O Senado pode aprovar na próxima semana uma proposta que isenta de responsabilidade prefeitos e governadores que deixaram de aplicar durante a pandemia de coronavírus o gasto mínimo em educação estabelecido na Constituição.
A PEC (Proposta de Emenda à Constituição) estava na pauta do Senado desta terça (17), mas foi retirada após o senador Flávio Arns (Podemos-PR) solicitar a realização de uma sessão de debates antes de a medida ser votada. O pedido foi acatado pelos parlamentares. Com isso, a matéria foi adiada e deve voltar ao plenário no próximo dia 24.
Apesar de a proposta inicial falar na desobrigação somente para 2020, há uma emenda que estende isso também para 2021. O impacto causado nas contas públicas durante a pandemia é a principal justificativa da proposta.
Municípios e estados registraram queda de gastos com educação no ano passado, enquanto a oferta de ensino remoto foi precária: a diminuição dos gastos foi de 9% nos estados e 6% nos municípios, segundo o Anuário Brasileiro da Educação Básica, do Movimento Todos pela Educação.
A Constituição determina que estados e municípios apliquem 25% das receitas em educação.

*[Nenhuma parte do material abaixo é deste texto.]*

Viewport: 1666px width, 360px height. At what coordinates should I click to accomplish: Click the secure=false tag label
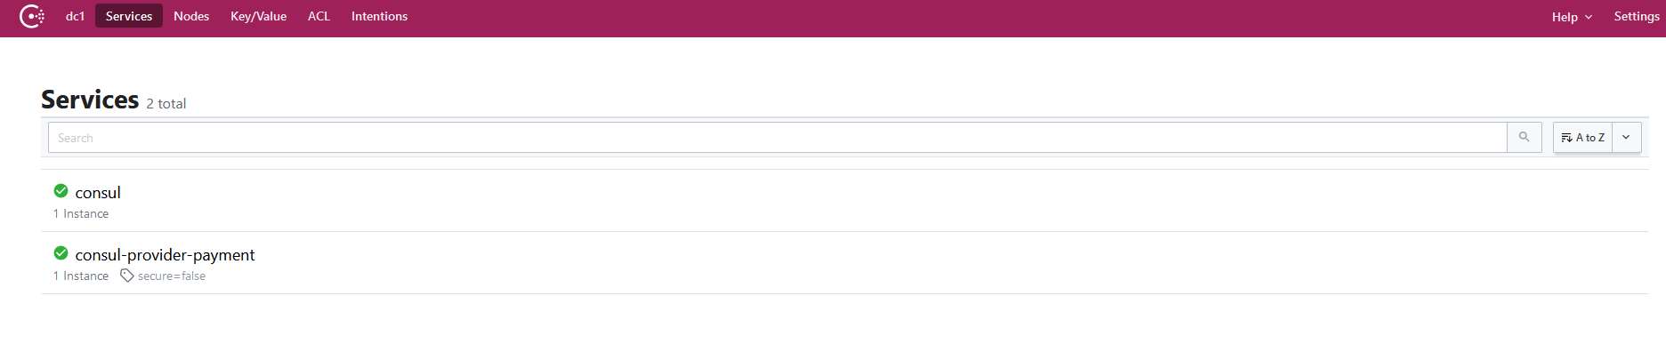tap(172, 276)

O não cumprimento pode levar à rejeição das contas e até crime de responsabilidade.
O governo Bolsonaro já tentou, inclusive, extinguir o mínimo constitucional em educação e também em saúde.
O texto foi proposto em maio, sob liderança do senador Marcos Rogério (DEM-RO), da tropa de choque do governo na CPI da pandemia. O presidente da Casa, Rodrigo Pacheco (DEM-MG), também assina a iniciativa, ao lado de parlamentares de partidos como MDB, Podemos, PSD e PSL.
Se passar pelo Senado, o tema ainda precisa ser apreciado pela Câmara.
Há receio entre especialistas e parlamentares contrários à medida de que a emenda abra um precedente e premie quem não se preocupou com a educação.
A queda de gastos em educação durante a pandemia só evidencia o quanto a subvinculação é importante, diz Lucas Hoogerbrugge, do Movimento Todos pela Educação.
“Ainda que entendamos o momento difícil que o país tem passado, isso não pode ser um argumento para desresponsabilizar os gestores de sua obrigação legal de utilizar os recursos de manutenção e desenvolvimento do ensino”, afirma.
“Na prática, são recursos que poderiam ter sido utilizados para apoiar o ensino remoto e adaptação das escolas para um retorno presencial seguro. Na falta desses investimentos, crianças e jovens foram negligenciados.”
Com problemas de conexão e adoção de plataformas educacionais, mais de 90% das cidades lançaram mão de materiais impressos ou orientações por WhatsApp durante o ano de 2020, em que as aulas presenciais ficaram interrompidas. Acesso à internet e problemas de infraestrutura das escolas foram apontados por gestores municipais como os maiores entraves para o retorno às aulas neste ano.
Levantamento da CNM (Confederação Nacional dos Municípios), de setembro do ano passado, indicou que 12% dos municípios teriam dificuldades de cumprir o mínimo constitucional. As prestações de contas ainda não estão fechadas, mas o cenário é de aumento dessa situação com relação a 2019.
No ano anterior à pandemia, apenas 60 municípios descumpriram a Constituição. Dados colhidos pela CNM no Siope (Sistema de Informações sobre Orçamentos Públicos em Educação), do governo federal, mostra que, em 1º de junho, 218 municípios não haviam cumprido.
A CNM apoia a PEC. Segundo Mariza Abreu, consultora de educação da entidade, a dificuldade de municípios atenderem ao mínimo constitucional é reflexo da queda de gastos de custeio com o fechamento das escolas, com transporte escolar e demissões de professores temporários. Além disso, a legislação impediu reajustes salariais.
Por outro lado, houve aumento de gastos com alimentação escolar, no atendimento às famílias com escolas fechadas, mas essas rubricas não entram no cálculo para o mínimo constitucional.
“A CNM entende que é pertinente essa exceção apenas para os anos de 2020 e 2021, mas para o próximo é necessário planejamento”, diz.
Nota da consultoria técnica do Senado, elaborada a pedido da liderança do Cidadania, refuta a proposta e afirma, entre outros pontos, que os entes da federação contaram com auxílio federal durante a pandemia e que apenas Ceará, Santa Catarina e São Paulo tiveram insuficiência de recursos.
“A proposta não merece prosperar por representar um perigosíssimo precedente, sinalizando justamente aos agentes públicos que os mesmos não precisam se preocupar em cumprir as normas, pois mesmo aquelas de hierarquia mais elevadas, no caso um dispositivo constitucional, poderão ser excepcionalizadas em seu benefício, caracterizando um risco moral elevadíssimo, que certamente poderá levar a sociedade a uma situação de caos total”, conclui a nota.